■ Work task
The line containing "This screenshot has width=442, height=217." marks the start; extract exactly from it through the last line of the entries, and omit any pictures.

┌─ Data to examine

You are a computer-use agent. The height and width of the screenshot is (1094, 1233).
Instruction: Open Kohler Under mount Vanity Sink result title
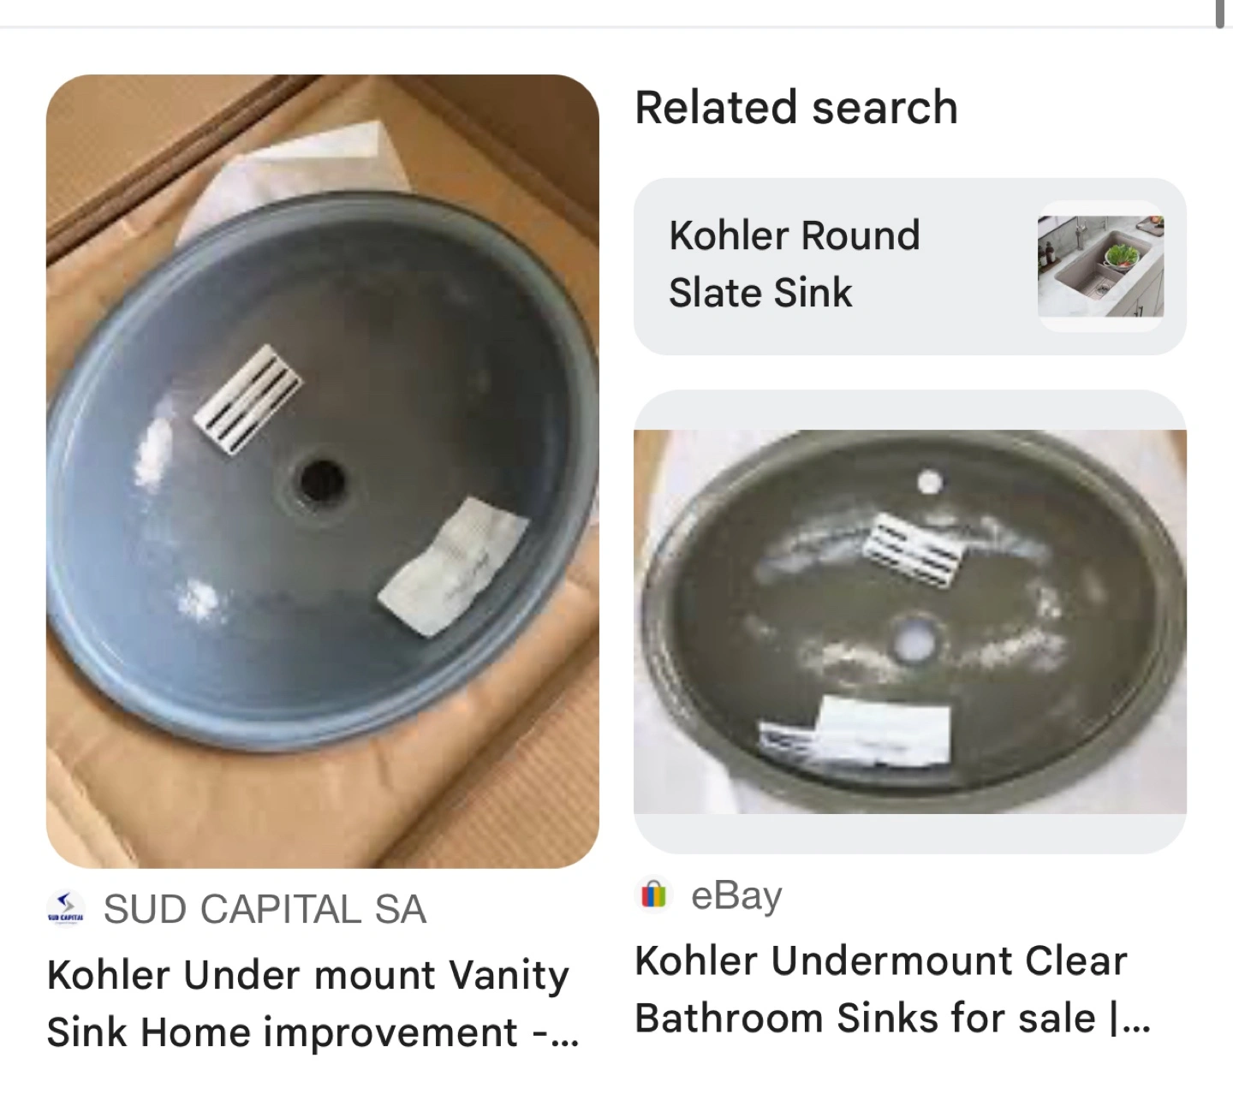[x=313, y=1003]
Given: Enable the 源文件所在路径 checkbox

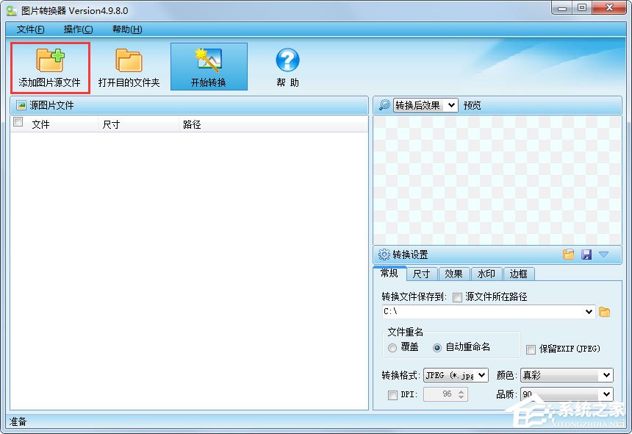Looking at the screenshot, I should (456, 297).
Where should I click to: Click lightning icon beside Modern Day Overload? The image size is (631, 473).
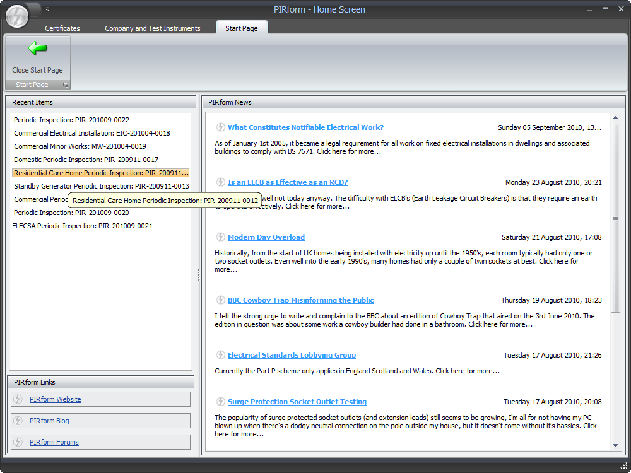coord(221,237)
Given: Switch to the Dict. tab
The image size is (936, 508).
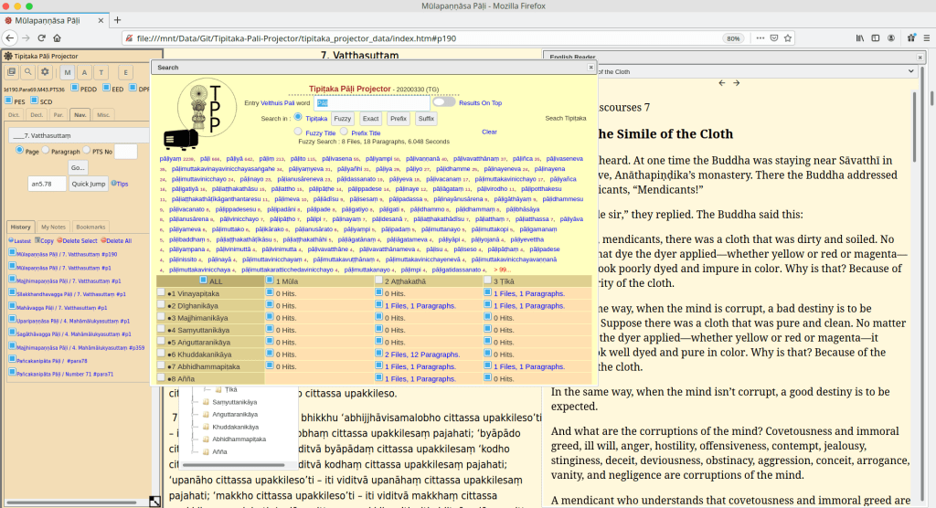Looking at the screenshot, I should pyautogui.click(x=15, y=114).
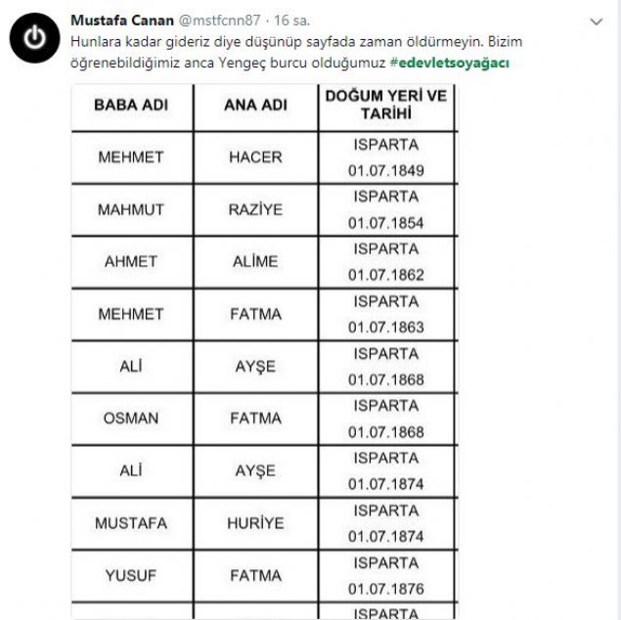621x620 pixels.
Task: Click the RAZİYE cell
Action: click(255, 210)
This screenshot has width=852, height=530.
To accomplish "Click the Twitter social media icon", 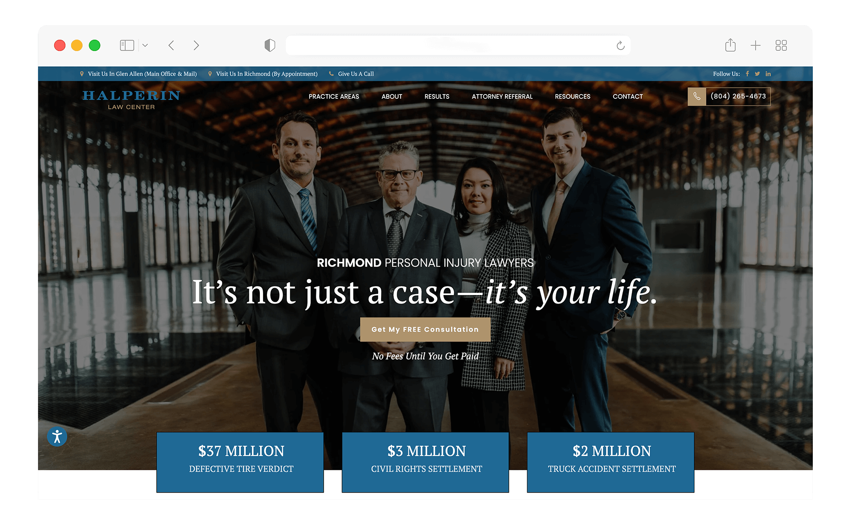I will [757, 73].
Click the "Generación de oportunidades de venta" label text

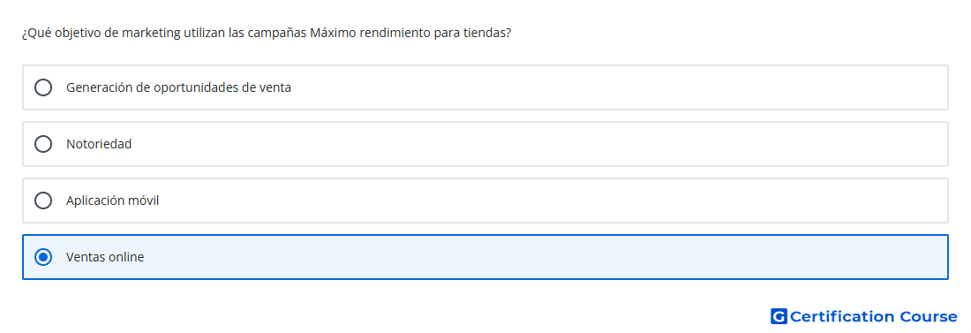coord(178,87)
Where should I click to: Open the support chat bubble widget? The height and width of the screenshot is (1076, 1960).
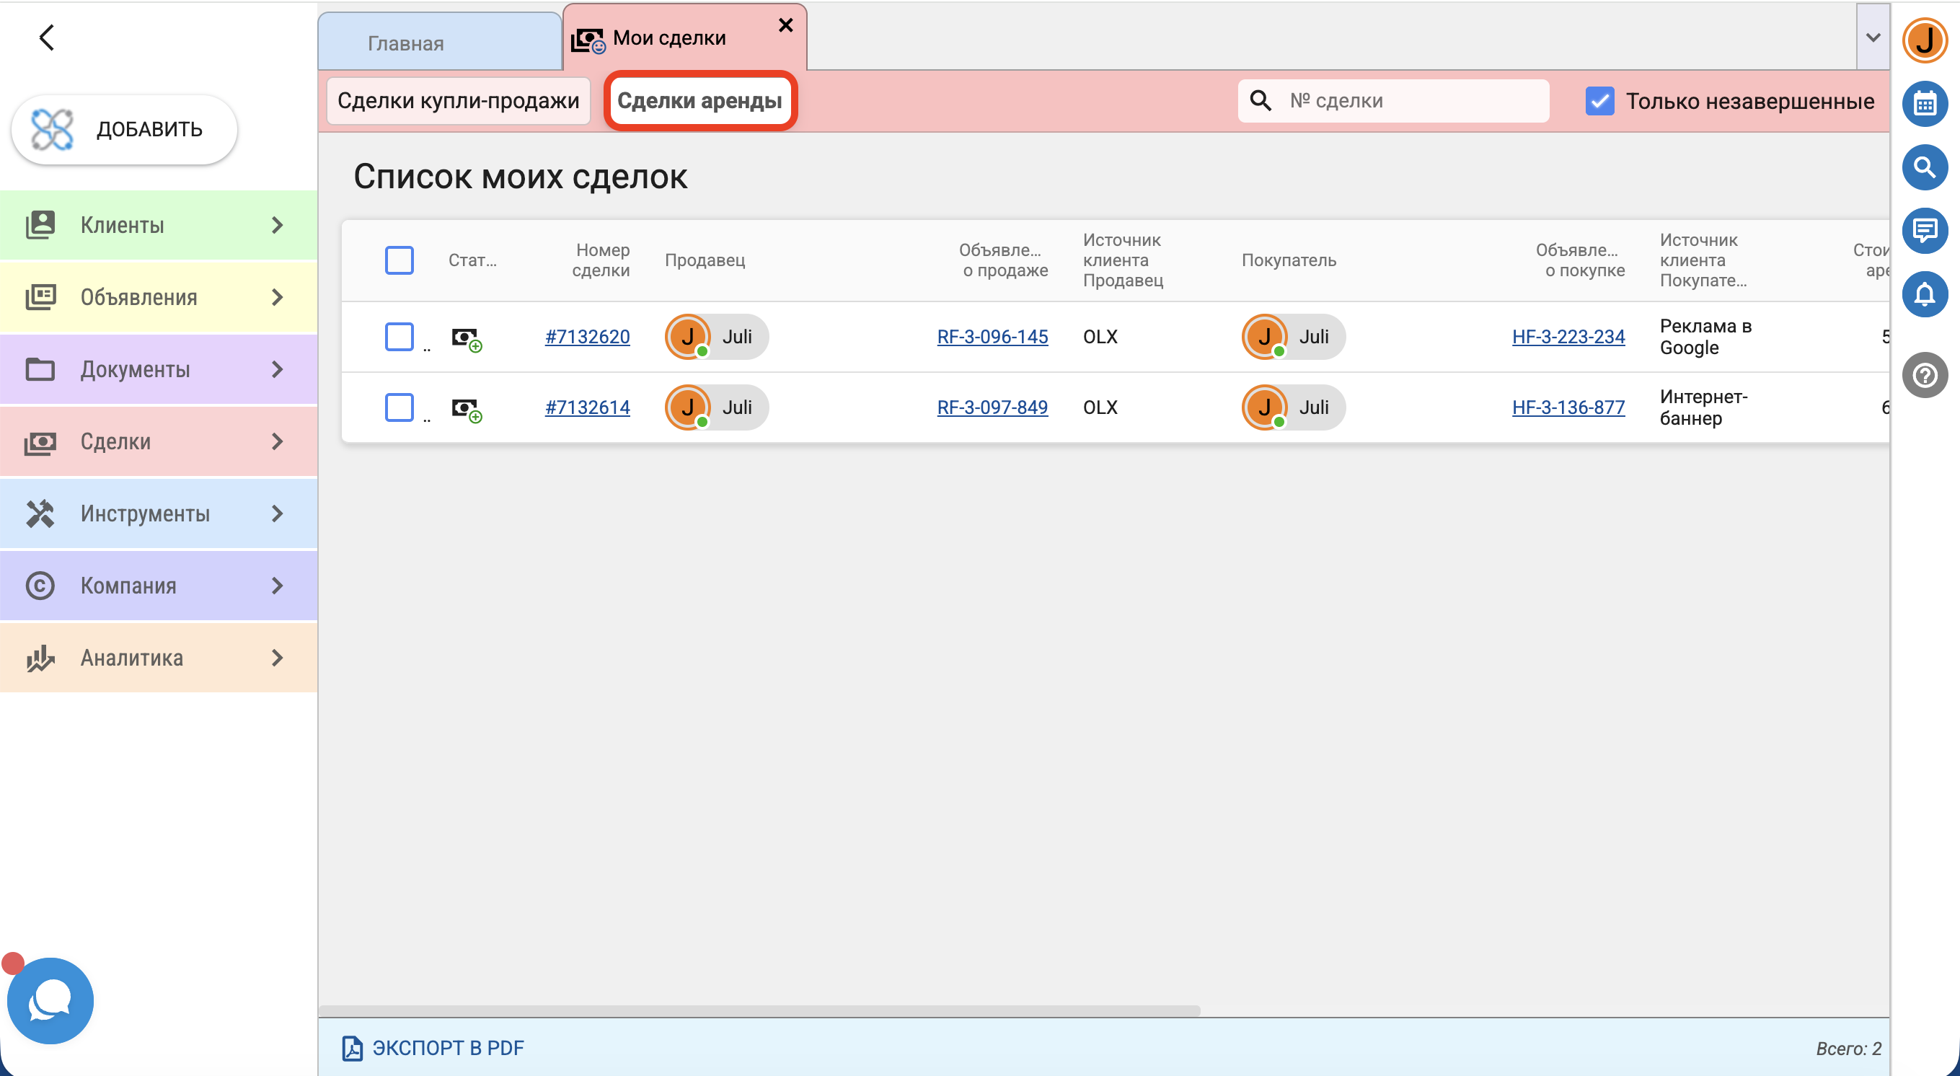pos(50,1000)
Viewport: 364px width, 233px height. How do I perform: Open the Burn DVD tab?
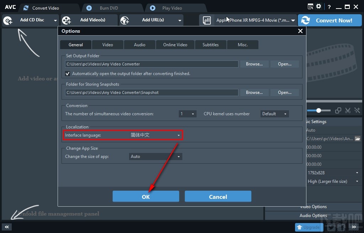tap(109, 8)
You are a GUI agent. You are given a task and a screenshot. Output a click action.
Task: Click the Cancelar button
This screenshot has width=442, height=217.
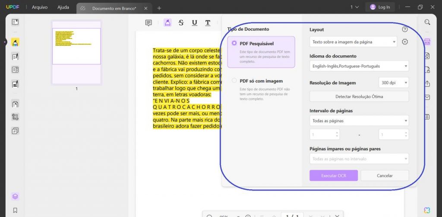tap(385, 176)

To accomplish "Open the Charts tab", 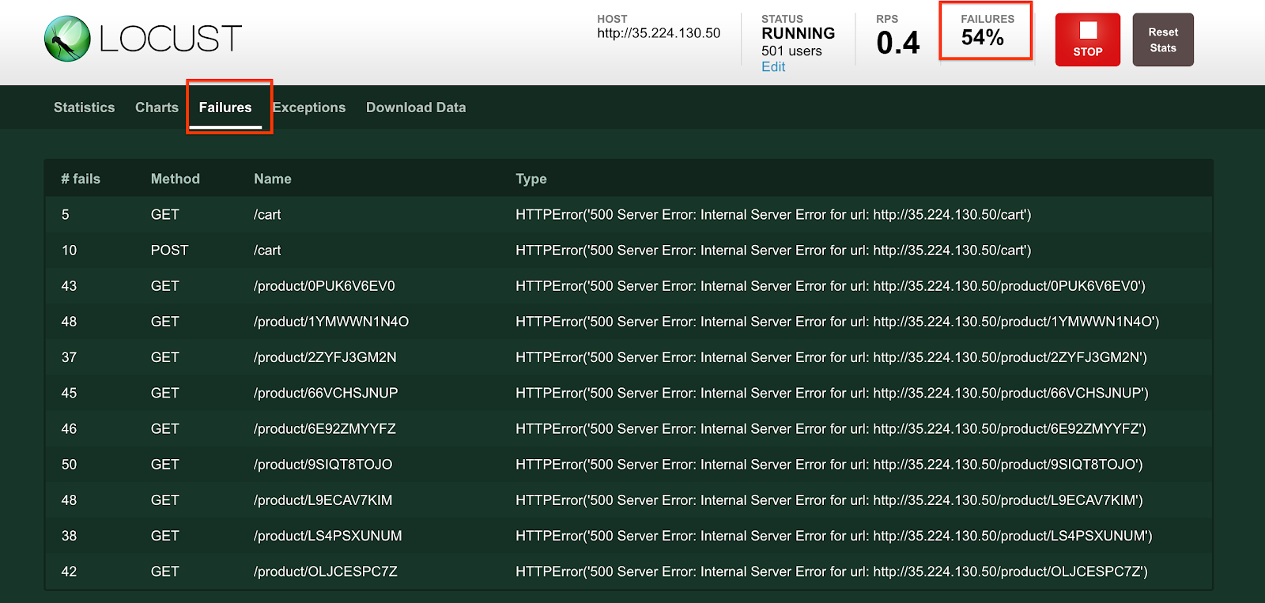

└─

■ Answer below
This screenshot has width=442, height=217.
tap(385, 176)

To accomplish "Open the Charts tab", 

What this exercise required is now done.